8.1 Seorang di Balik Jendela

9 3 0
                                    

“Bang, kita mau kemana?”

“Sssst.” Aku memberi isyarat Togar untuk diam. Aku sedang mencari ide. Kita sedang dicari, gak tahu juga sih, tapi kami yang sedang nguping, kayaknya yang lagi dikuping tersadar.

“Ustadz, Ustadz, dengar sesuatu gak?”tanya Ustadz Hizhil.

“Apa?”

“Kok, kayak ada orang di belakang tembok ini?!”

Alhasil dua santri yang tadi berdiri di situ, menunggu ustadznya pergi, malah ngacir, terpaksa mencari jalan lain.

“Togar,” bisikku. Togar sudah beberapa langkah di depanku. Aku memegangi pagar kawat di belakangku. Togar menoleh.

“Masuk sini,” kataku memberi isyarat di bawahku. Dia memicingkan mata gak paham.

“Sini lho, sini,” aku menunjukkan sesuatu. Dia mendekat. Ada lubang besar di pagar  kawat itu. Dia terkejut.

“Ah..Abang itu, yang bener saja!  Sama saja Bang, kita lari dari serigala masuk kandang singa!”

“Mau gak?”

“Makanya tunggu di dalam dulu sampai ustadz-ustadz itu selesai keliling, baru kita pulang,” kataku.

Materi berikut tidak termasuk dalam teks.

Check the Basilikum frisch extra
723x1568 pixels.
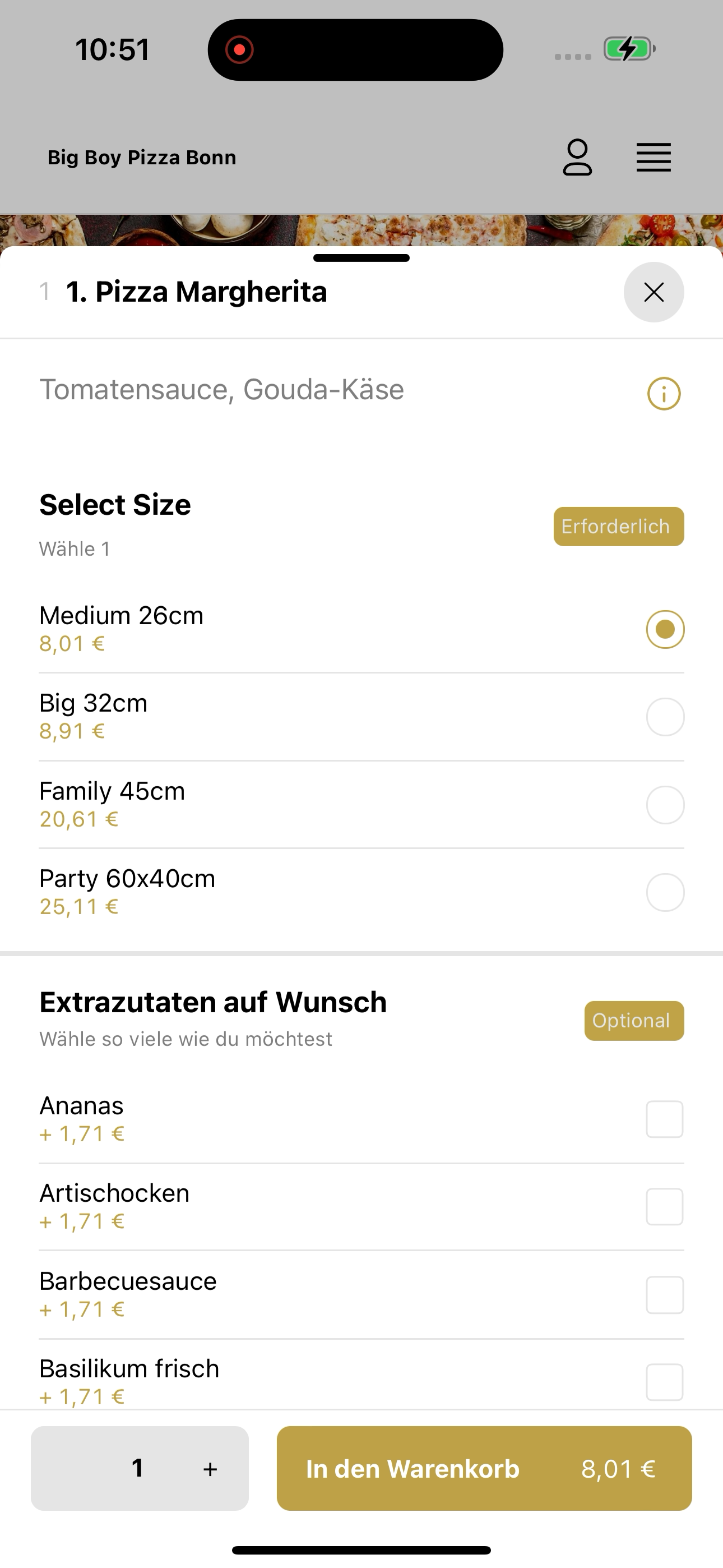(x=665, y=1382)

“Ah, Abang ini ada-ada saja. Lewat jalan sini saja, Bang! Masih ada jalan lain.”

“Nggak Togar, jalan ini yang paling selamat.”

“Gak, ah, Bang.”

“Aaahh..Kau pecundang sekali, cemen!” kataku berdecak. Aku berlutut. Lubangnya besar, badanku masuk. Aku berdiri. Togar masih berdiri memperhatikanku dari tadi.

“Mau ikut gak?” tawarku sekali lagi. Togar menggeleng.

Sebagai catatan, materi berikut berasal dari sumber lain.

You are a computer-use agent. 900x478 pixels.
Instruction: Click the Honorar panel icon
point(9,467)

“Ustadz, bener. Saya tadi dengar suara,” suara itu membuyarkan mereka. Togar lari tunggang langggang entah kemana dan aku lari masuk ke dalam hutan sejauh-jauhnya, jauh sekali.

Aku terengah-engah jatuh terduduk. Lelah sekali berlari seperti itu. Aku berhasil masuk hutan ini. Aku tidak menyangka, aku selamat. Hutan ini indah, udaranya segar, tidak ada sama sekali seramnya. Aku menjatuhkan tubuhku, tidur di atas rumput-rumput, memandang birunya langit, menghirup napas dalam-dalam.

☘☘☘

Aku terbangun, tersentak. Sudah berapa lama tidur?! Aku terduduk, mengacak-acak rambutku, membetulkan letak peciku, cepat-cepat bangkit berdiri. Aku harus pulang, aku harus kembali, bisa gawat kalau sampai ustadz-ustadz itu menemukan aku tidak ada di kamar untuk tidur siang. Atau ketika ada yang sadar aku tidak ada. Aku harus kembali.

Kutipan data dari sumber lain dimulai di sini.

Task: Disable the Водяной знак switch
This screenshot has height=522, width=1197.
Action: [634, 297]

Aku berbalik, memandang sekeliling. Terkesiap, menepuk dahiku. Rindang pepohonan di depanku. Aku telah jauh masuk ke hutan. Aku menarik napas dalam-dalam. Semoga aku tidak lupa jalan pulang.

Aku mendesis, memegangi lenganku. Aku lupa, aku masih terluka. Aku berjalan melewati pepohonan. Sepertinya lapangan hijau itu masih jauh. Aku harus cepat sampai. Aku tidak tahu jam berapa sekarang. Aku tidak boleh sampai terlambat sholat Dzuhur apalagi sekolah.

Aku mempercepat langkahku, tapi angin berhembus kencang. Aku menengadah. Terlihat awan yang tadi putih berubah menjadi hitam, mungkin sebentar lagi hujan. Aku mempercepat langkahku, tapi aku terlambat menghindari.

Hujan datang mengguyur tubuhku. Aku menyeka wajahku sambil terus berjalan, namun lapangan hijau itu tidak juga nampak. Apa aku salah jalan? Aku menelan ludah, kelu. Tangan kiriku bersandaran pada pohon. Hujan mulai deras.

Aku menyeka lagi wajahku dan terus berjalan. Berkali-kali aku menyeka wajahku. Usahaku tidak sia-sia. Aku berhasil sampai lapangan. Aku makin berlari ke ujung lapangan itu, berharap menemukan pagar kawat itu lagi, tapi aku terperangah. Tidak ada pagar  kawat. Ada maksudku, tapi pagar ini aneh. Ada satu bagan yang tidak dipagar kawat. Aku rasa itu bukan bagian pondok.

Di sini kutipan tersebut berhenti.